The names of some of this year’s nominees are difficult to pronounce (click here for Slate’s handy pronunciation guide), and the presenter card does not include a phonetic spelling guide. At Saturday’s rehearsal, presenters get a few chances to practice pronunciation. They often make a recording of themselves reading the nominees, which plays over the film clips during the Sunday’s ceremony in some categories. They also open a practice envelope and read a card that names a winner “for this rehearsal only.”

Oscar voting hasn’t yet entered the digital age. Academy members vote on paper ballots by placing an X or checkmark next to the nominees’ names, then mail the ballot to PricewaterhouseCoopers. While the 2000 presidential election demonstrated the perils of paper ballots, there hasn’t been a significant problem determining voter intent. Voters who scribble over their original mark or otherwise make a mess typically handwrite an explanation to make their vote clear. (Sometimes they add “Hi PwC” or some other cute note in the margins.) The Academy plans to launch online voting next year.

Two head accountants supervise the count. They divide the ballots among four assistants, none of whom have enough ballots to figure out the winners on their own. The two partners then add up the assistants’ totals to determine the winners.

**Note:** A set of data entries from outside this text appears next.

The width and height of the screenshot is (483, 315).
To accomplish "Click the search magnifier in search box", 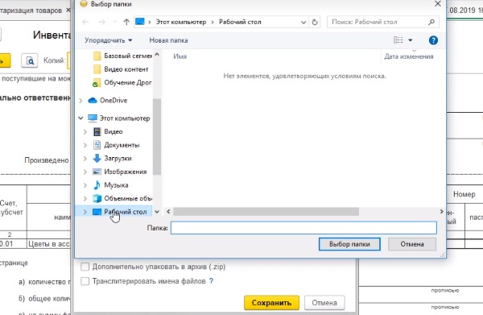I will point(431,22).
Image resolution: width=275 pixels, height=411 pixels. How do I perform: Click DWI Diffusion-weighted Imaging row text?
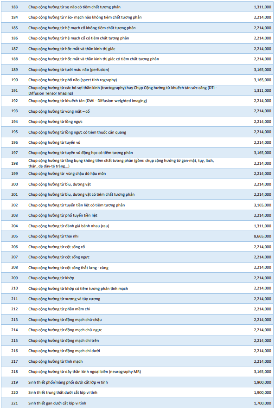click(x=88, y=101)
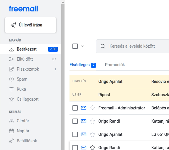Click the Kuka trash bin icon
The width and height of the screenshot is (169, 150).
[x=11, y=89]
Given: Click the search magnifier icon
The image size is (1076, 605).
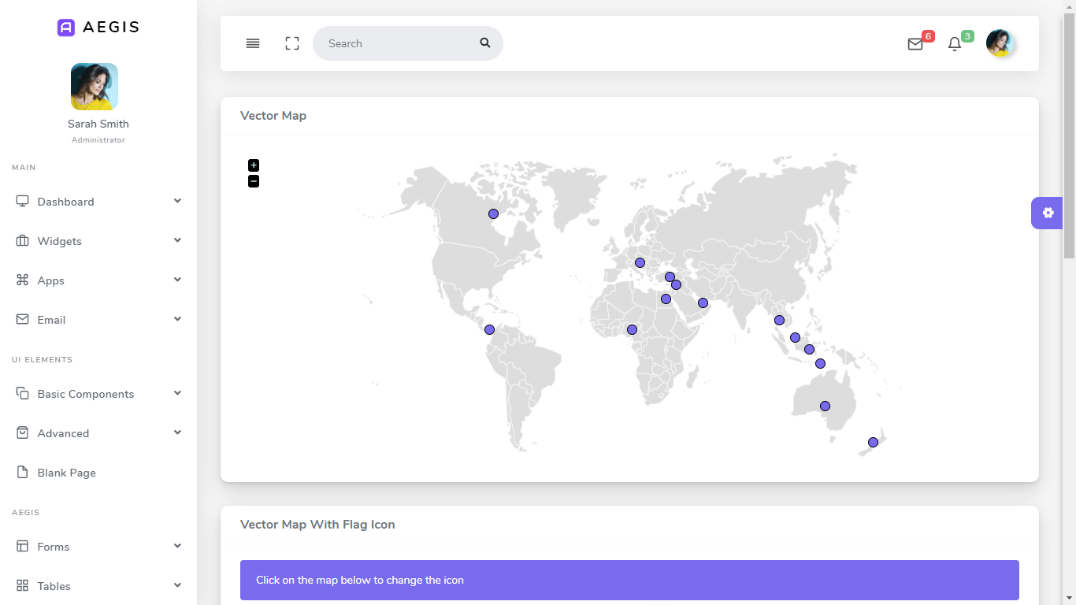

The head accountants then stuff two complete sets of presenter cards into envelopes, and place them into identical briefcases. (The stationers prepare presenter cards for every nominee, just as both teams in a World Series have championship hats and t-shirts made in advance of the game. The loser’s cards are destroyed.) The briefcases remain in a vault until the day of the show. The two accountants each carry one briefcase to the theater, traveling in separate cars. The last thing presenters do before striding into the spotlight is receive the envelope from a PwC accountant, who is standing just offstage.

The accountants also memorize the names of the winners. This extra step became critical during the 1996 awards, when Sharon Stone and Quincy Jones presented back-to-back awards. The winner of the first award accidentally walked off stage with the envelope containing the name of the second winner. Stone ad-libbed while Jones hustled over to learn the winner’s name from the PwC partner.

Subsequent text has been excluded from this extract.